*** Opening MATERIAL SHOWN ***
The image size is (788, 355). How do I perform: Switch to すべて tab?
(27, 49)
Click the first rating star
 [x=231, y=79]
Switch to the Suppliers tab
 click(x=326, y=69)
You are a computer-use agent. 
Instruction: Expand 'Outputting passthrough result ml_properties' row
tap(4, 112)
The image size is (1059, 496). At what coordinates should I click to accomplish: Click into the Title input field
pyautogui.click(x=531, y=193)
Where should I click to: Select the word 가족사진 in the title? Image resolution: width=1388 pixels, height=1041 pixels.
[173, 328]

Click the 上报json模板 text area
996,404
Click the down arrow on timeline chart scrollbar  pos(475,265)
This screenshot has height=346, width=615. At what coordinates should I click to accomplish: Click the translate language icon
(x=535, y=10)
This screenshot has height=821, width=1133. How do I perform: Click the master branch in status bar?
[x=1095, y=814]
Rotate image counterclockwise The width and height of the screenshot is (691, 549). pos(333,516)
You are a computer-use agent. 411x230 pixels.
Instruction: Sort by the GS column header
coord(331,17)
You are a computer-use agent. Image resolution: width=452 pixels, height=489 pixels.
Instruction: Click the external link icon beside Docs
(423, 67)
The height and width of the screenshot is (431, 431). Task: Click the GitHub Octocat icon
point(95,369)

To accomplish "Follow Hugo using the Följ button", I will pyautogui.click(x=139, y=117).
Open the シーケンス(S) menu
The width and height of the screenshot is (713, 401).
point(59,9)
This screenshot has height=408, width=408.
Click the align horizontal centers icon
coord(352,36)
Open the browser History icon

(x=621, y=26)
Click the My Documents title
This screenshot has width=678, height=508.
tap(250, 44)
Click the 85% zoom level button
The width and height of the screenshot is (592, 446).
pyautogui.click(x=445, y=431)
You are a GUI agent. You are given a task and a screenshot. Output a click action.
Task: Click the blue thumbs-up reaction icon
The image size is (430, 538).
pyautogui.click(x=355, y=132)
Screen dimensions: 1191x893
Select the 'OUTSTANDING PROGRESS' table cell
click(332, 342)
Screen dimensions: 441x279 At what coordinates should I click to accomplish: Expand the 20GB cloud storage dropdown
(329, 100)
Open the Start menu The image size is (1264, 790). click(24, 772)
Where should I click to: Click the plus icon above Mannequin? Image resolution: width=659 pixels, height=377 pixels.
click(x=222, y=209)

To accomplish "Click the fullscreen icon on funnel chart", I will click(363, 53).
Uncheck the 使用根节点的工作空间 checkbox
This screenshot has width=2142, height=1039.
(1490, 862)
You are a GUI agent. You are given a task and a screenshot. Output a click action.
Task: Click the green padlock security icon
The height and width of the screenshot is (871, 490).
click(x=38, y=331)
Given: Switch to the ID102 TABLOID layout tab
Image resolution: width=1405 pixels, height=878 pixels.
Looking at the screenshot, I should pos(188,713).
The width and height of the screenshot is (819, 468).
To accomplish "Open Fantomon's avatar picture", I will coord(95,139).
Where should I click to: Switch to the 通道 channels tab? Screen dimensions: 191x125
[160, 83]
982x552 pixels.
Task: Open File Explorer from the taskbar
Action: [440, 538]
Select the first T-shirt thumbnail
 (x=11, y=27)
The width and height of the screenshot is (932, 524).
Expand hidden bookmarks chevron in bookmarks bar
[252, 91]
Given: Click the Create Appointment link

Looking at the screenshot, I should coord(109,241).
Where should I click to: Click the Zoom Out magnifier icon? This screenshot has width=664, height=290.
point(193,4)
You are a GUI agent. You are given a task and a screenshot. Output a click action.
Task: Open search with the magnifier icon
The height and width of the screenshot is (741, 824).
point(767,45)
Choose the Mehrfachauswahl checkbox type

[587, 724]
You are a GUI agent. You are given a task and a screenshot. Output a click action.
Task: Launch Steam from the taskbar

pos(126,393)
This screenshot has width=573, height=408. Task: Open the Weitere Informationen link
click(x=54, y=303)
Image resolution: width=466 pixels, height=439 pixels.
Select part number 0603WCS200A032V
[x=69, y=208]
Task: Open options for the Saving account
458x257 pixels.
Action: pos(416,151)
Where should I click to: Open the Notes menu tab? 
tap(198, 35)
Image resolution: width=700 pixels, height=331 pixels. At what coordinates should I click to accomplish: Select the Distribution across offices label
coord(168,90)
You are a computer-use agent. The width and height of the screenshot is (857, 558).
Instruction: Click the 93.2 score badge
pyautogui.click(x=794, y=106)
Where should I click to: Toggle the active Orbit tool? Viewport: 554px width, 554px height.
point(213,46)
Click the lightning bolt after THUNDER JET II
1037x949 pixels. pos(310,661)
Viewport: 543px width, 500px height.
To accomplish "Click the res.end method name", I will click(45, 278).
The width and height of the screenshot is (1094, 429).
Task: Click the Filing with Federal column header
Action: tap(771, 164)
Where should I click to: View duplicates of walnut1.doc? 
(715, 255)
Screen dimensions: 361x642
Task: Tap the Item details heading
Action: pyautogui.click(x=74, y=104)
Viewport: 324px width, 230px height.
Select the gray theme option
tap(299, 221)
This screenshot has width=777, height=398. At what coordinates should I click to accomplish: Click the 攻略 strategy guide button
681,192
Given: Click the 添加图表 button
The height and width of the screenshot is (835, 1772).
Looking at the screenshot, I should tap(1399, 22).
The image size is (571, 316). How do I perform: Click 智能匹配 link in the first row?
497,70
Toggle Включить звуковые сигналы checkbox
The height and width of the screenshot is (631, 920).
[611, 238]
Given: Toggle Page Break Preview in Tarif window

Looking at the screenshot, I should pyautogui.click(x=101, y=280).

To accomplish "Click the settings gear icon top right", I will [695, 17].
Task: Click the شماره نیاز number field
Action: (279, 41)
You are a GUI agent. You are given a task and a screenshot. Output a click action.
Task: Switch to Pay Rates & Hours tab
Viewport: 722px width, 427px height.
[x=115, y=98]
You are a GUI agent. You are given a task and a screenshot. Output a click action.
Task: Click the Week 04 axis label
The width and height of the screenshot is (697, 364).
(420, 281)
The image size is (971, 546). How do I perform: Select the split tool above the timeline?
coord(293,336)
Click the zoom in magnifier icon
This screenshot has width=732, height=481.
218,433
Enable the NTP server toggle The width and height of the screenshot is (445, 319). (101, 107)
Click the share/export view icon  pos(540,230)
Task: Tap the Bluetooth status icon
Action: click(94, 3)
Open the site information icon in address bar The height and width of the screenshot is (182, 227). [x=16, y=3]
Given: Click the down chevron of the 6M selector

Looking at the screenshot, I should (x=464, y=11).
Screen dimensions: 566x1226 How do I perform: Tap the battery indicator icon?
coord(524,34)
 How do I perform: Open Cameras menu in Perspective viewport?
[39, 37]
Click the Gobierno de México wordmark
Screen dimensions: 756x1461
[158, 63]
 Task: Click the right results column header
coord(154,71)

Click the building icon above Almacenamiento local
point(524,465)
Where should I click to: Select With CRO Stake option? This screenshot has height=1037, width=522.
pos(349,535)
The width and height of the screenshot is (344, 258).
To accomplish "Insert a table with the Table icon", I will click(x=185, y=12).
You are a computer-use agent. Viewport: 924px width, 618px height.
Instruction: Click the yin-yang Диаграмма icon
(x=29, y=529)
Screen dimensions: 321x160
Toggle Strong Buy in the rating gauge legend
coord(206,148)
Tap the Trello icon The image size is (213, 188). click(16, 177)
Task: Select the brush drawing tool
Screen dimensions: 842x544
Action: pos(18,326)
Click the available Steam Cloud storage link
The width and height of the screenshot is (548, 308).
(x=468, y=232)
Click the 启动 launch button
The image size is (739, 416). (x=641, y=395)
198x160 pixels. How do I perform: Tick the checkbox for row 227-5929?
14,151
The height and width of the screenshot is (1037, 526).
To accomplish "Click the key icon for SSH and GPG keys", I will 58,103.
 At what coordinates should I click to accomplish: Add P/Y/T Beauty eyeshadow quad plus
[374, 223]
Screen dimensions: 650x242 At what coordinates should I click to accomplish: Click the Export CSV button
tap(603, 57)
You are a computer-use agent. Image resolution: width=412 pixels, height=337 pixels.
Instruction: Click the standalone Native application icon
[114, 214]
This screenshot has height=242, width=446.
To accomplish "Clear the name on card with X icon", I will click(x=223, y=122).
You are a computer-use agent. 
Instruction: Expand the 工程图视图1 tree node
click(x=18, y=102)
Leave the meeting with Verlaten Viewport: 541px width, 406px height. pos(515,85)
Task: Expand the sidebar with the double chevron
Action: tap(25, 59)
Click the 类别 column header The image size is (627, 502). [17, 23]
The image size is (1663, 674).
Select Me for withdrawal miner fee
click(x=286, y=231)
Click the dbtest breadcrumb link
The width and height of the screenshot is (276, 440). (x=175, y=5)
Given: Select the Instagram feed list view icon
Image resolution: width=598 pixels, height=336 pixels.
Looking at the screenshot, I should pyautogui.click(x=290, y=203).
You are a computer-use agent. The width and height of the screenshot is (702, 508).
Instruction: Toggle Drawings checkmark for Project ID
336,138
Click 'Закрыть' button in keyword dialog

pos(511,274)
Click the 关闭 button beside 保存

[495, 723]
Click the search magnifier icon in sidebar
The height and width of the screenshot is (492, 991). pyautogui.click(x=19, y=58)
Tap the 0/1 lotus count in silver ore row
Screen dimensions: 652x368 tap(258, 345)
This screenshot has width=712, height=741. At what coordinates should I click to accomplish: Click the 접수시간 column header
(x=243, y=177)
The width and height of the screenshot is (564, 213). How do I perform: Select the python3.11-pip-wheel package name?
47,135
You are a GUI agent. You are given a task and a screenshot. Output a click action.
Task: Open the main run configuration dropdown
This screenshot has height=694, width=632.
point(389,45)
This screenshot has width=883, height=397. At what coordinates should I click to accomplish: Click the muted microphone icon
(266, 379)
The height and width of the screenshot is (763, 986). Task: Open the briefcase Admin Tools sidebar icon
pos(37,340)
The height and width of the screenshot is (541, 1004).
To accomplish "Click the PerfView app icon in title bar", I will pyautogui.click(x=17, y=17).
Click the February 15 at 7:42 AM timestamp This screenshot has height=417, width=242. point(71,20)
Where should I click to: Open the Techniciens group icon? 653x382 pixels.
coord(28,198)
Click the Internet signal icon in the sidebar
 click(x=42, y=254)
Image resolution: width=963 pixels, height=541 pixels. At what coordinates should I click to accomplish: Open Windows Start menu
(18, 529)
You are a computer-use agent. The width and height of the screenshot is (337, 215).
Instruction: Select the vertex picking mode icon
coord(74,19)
*** Closing MATERIAL SHOWN ***
TASK REQUIREMENTS:
All lines in the listing above between the line with "The image size is (1059, 496)." and the line with "Click the down arrow", inclusive, should be set down exactly, and no line outside that range.

WRITTEN RESPONSE:
The image size is (1059, 496). At what coordinates should I click to accomplish: Click into the Title input field
pyautogui.click(x=531, y=193)
Where should I click to: Select the word 가족사진 in the title? Image resolution: width=1388 pixels, height=1041 pixels.
[173, 328]

Click the 上报json模板 text area
996,404
Click the down arrow on timeline chart scrollbar  pos(475,265)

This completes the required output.